Data: Begin

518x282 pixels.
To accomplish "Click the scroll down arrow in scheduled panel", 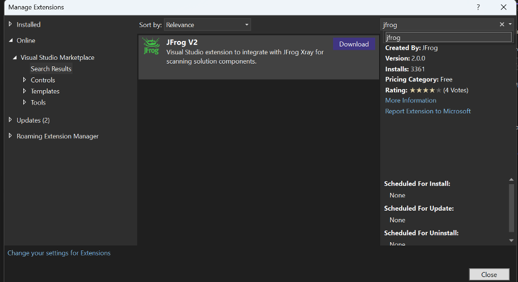I will pos(511,240).

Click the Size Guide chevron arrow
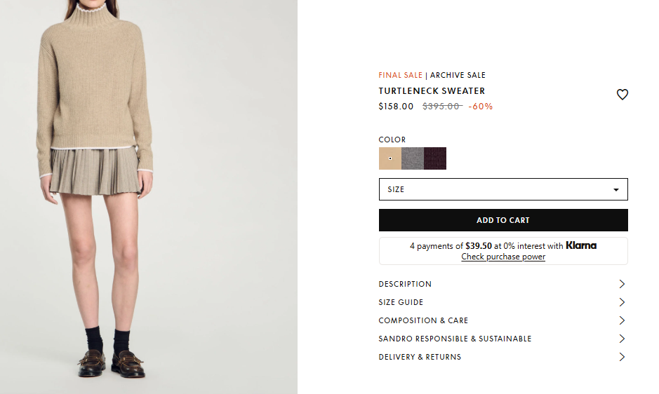point(622,302)
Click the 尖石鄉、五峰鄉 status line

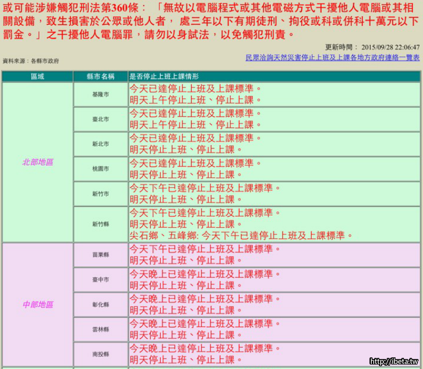click(241, 236)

Data: End

-- Work request --
Beginning with the line that contains "Click the Size Guide chevron arrow" and ending with the last line of the data, restate each line word for word. Exclude the pictures.

-- Expected answer --
Click the Size Guide chevron arrow
point(622,302)
Click the 尖石鄉、五峰鄉 status line

click(241, 236)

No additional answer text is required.